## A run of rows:
• • • • • • •

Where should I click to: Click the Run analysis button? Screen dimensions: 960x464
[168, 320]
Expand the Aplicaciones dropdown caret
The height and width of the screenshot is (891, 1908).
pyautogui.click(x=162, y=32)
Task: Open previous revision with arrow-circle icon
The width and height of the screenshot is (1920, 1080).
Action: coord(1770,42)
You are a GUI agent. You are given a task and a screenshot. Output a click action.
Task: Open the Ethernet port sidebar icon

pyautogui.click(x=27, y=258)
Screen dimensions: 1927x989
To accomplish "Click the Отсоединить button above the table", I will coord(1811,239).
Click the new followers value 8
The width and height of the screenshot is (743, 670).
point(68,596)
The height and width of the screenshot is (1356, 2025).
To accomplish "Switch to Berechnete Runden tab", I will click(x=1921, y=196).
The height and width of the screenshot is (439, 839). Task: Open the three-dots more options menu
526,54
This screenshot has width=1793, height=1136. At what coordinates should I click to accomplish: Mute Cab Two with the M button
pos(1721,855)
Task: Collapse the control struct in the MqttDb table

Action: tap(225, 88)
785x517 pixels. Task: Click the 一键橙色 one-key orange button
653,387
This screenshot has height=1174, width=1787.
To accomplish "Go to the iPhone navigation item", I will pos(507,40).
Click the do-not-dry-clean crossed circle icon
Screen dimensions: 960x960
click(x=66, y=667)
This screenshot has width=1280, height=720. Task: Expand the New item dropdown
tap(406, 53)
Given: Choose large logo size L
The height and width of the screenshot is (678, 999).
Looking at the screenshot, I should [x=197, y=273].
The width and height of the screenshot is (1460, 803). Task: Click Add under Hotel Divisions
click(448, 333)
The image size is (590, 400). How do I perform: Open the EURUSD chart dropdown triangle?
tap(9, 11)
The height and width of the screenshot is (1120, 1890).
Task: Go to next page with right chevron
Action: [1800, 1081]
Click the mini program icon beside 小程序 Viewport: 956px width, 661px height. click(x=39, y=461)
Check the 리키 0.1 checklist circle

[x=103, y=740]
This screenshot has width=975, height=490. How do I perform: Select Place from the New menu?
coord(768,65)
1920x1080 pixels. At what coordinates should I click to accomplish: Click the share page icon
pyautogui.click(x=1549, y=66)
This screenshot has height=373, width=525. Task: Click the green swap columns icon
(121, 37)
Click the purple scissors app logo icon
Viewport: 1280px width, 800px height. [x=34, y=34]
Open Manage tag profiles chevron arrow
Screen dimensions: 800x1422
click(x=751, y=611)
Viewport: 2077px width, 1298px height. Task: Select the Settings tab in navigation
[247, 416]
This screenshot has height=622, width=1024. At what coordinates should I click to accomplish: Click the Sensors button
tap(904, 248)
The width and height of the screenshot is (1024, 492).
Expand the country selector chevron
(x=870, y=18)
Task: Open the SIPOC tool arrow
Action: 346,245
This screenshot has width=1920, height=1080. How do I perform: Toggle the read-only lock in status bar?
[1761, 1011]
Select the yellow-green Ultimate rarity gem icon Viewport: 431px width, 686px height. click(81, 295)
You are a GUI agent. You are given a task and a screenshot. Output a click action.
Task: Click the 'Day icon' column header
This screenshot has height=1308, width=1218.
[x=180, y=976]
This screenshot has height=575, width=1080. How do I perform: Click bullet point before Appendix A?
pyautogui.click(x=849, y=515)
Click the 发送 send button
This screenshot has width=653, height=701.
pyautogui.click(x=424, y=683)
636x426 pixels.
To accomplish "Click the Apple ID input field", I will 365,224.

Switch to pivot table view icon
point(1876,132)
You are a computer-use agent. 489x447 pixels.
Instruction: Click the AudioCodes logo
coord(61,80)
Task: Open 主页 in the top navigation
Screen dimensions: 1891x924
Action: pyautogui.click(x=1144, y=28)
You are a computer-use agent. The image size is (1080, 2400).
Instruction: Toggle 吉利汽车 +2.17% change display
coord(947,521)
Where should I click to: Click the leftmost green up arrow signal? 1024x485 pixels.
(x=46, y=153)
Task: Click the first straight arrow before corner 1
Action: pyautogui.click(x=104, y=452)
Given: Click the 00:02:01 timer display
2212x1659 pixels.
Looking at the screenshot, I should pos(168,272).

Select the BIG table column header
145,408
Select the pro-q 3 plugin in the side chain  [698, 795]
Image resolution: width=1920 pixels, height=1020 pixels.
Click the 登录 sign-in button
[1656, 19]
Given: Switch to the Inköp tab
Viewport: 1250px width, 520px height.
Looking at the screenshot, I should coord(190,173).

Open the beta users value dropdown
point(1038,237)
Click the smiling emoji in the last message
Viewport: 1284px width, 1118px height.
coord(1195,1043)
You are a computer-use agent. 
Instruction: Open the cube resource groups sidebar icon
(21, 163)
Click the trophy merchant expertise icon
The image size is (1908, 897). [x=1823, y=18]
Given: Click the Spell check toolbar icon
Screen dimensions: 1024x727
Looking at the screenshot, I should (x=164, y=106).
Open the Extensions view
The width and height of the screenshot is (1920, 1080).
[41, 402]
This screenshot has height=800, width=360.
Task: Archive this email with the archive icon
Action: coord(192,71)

• • • • • • •

## What you are asked to do:
Output the rows above as a Markdown table with the columns Number and Row line, numbering each non-blank line in order and omitting blank lines.

## Output of the task:
| Number | Row line |
|---|---|
| 1 | Where should I click to: Click the Run analysis button? Screen dimensions: 960x464 |
| 2 | [168, 320] |
| 3 | Expand the Aplicaciones dropdown caret |
| 4 | The height and width of the screenshot is (891, 1908). |
| 5 | pyautogui.click(x=162, y=32) |
| 6 | Task: Open previous revision with arrow-circle icon |
| 7 | The width and height of the screenshot is (1920, 1080). |
| 8 | Action: coord(1770,42) |
| 9 | You are a GUI agent. You are given a task and a screenshot. Output a click action. |
| 10 | Task: Open the Ethernet port sidebar icon |
| 11 | pyautogui.click(x=27, y=258) |
| 12 | Screen dimensions: 1927x989 |
| 13 | To accomplish "Click the Отсоединить button above the table", I will coord(1811,239). |
| 14 | Click the new followers value 8 |
| 15 | The width and height of the screenshot is (743, 670). |
| 16 | point(68,596) |
| 17 | The height and width of the screenshot is (1356, 2025). |
| 18 | To accomplish "Switch to Berechnete Runden tab", I will click(x=1921, y=196). |
| 19 | The height and width of the screenshot is (439, 839). Task: Open the three-dots more options menu |
| 20 | 526,54 |
| 21 | This screenshot has width=1793, height=1136. At what coordinates should I click to accomplish: Mute Cab Two with the M button |
| 22 | pos(1721,855) |
| 23 | Task: Collapse the control struct in the MqttDb table |
| 24 | Action: tap(225, 88) |
| 25 | 785x517 pixels. Task: Click the 一键橙色 one-key orange button |
| 26 | 653,387 |
| 27 | This screenshot has height=1174, width=1787. |
| 28 | To accomplish "Go to the iPhone navigation item", I will pos(507,40). |
| 29 | Click the do-not-dry-clean crossed circle icon |
| 30 | Screen dimensions: 960x960 |
| 31 | click(x=66, y=667) |
| 32 | This screenshot has width=1280, height=720. Task: Expand the New item dropdown |
| 33 | tap(406, 53) |
| 34 | Given: Choose large logo size L |
| 35 | The height and width of the screenshot is (678, 999). |
| 36 | Looking at the screenshot, I should [x=197, y=273]. |
| 37 | The width and height of the screenshot is (1460, 803). Task: Click Add under Hotel Divisions |
| 38 | click(448, 333) |
| 39 | The image size is (590, 400). How do I perform: Open the EURUSD chart dropdown triangle? |
| 40 | tap(9, 11) |
| 41 | The height and width of the screenshot is (1120, 1890). |
| 42 | Task: Go to next page with right chevron |
| 43 | Action: [1800, 1081] |
| 44 | Click the mini program icon beside 小程序 Viewport: 956px width, 661px height. click(x=39, y=461) |
| 45 | Check the 리키 0.1 checklist circle |
| 46 | [x=103, y=740] |
| 47 | This screenshot has width=975, height=490. How do I perform: Select Place from the New menu? |
| 48 | coord(768,65) |
| 49 | 1920x1080 pixels. At what coordinates should I click to accomplish: Click the share page icon |
| 50 | pyautogui.click(x=1549, y=66) |
| 51 | This screenshot has height=373, width=525. Task: Click the green swap columns icon |
| 52 | (121, 37) |
| 53 | Click the purple scissors app logo icon |
| 54 | Viewport: 1280px width, 800px height. [x=34, y=34] |
| 55 | Open Manage tag profiles chevron arrow |
| 56 | Screen dimensions: 800x1422 |
| 57 | click(x=751, y=611) |
| 58 | Viewport: 2077px width, 1298px height. Task: Select the Settings tab in navigation |
| 59 | [247, 416] |
| 60 | This screenshot has height=622, width=1024. At what coordinates should I click to accomplish: Click the Sensors button |
| 61 | tap(904, 248) |
| 62 | The width and height of the screenshot is (1024, 492). |
| 63 | Expand the country selector chevron |
| 64 | (x=870, y=18) |
| 65 | Task: Open the SIPOC tool arrow |
| 66 | Action: 346,245 |
| 67 | This screenshot has width=1920, height=1080. How do I perform: Toggle the read-only lock in status bar? |
| 68 | [1761, 1011] |
| 69 | Select the yellow-green Ultimate rarity gem icon Viewport: 431px width, 686px height. click(81, 295) |
| 70 | You are a GUI agent. You are given a task and a screenshot. Output a click action. |
| 71 | Task: Click the 'Day icon' column header |
| 72 | This screenshot has height=1308, width=1218. |
| 73 | [x=180, y=976] |
| 74 | This screenshot has height=575, width=1080. How do I perform: Click bullet point before Appendix A? |
| 75 | pyautogui.click(x=849, y=515) |
| 76 | Click the 发送 send button |
| 77 | This screenshot has width=653, height=701. |
| 78 | pyautogui.click(x=424, y=683) |
| 79 | 636x426 pixels. |
| 80 | To accomplish "Click the Apple ID input field", I will 365,224. |
| 81 | Switch to pivot table view icon |
| 82 | point(1876,132) |
| 83 | You are a computer-use agent. 489x447 pixels. |
| 84 | Instruction: Click the AudioCodes logo |
| 85 | coord(61,80) |
| 86 | Task: Open 主页 in the top navigation |
| 87 | Screen dimensions: 1891x924 |
| 88 | Action: pyautogui.click(x=1144, y=28) |
| 89 | You are a computer-use agent. The image size is (1080, 2400). |
| 90 | Instruction: Toggle 吉利汽车 +2.17% change display |
| 91 | coord(947,521) |
| 92 | Where should I click to: Click the leftmost green up arrow signal? 1024x485 pixels. |
| 93 | (x=46, y=153) |
| 94 | Task: Click the first straight arrow before corner 1 |
| 95 | Action: pyautogui.click(x=104, y=452) |
| 96 | Given: Click the 00:02:01 timer display |
| 97 | 2212x1659 pixels. |
| 98 | Looking at the screenshot, I should pos(168,272). |
| 99 | Select the BIG table column header |
| 100 | 145,408 |
| 101 | Select the pro-q 3 plugin in the side chain  [698, 795] |
| 102 | Image resolution: width=1920 pixels, height=1020 pixels. |
| 103 | Click the 登录 sign-in button |
| 104 | [1656, 19] |
| 105 | Given: Switch to the Inköp tab |
| 106 | Viewport: 1250px width, 520px height. |
| 107 | Looking at the screenshot, I should coord(190,173). |
| 108 | Open the beta users value dropdown |
| 109 | point(1038,237) |
| 110 | Click the smiling emoji in the last message |
| 111 | Viewport: 1284px width, 1118px height. |
| 112 | coord(1195,1043) |
| 113 | You are a computer-use agent.  |
| 114 | Instruction: Open the cube resource groups sidebar icon |
| 115 | (21, 163) |
| 116 | Click the trophy merchant expertise icon |
| 117 | The image size is (1908, 897). [x=1823, y=18] |
| 118 | Given: Click the Spell check toolbar icon |
| 119 | Screen dimensions: 1024x727 |
| 120 | Looking at the screenshot, I should (x=164, y=106). |
| 121 | Open the Extensions view |
| 122 | The width and height of the screenshot is (1920, 1080). |
| 123 | [41, 402] |
| 124 | This screenshot has height=800, width=360. |
| 125 | Task: Archive this email with the archive icon |
| 126 | Action: coord(192,71) |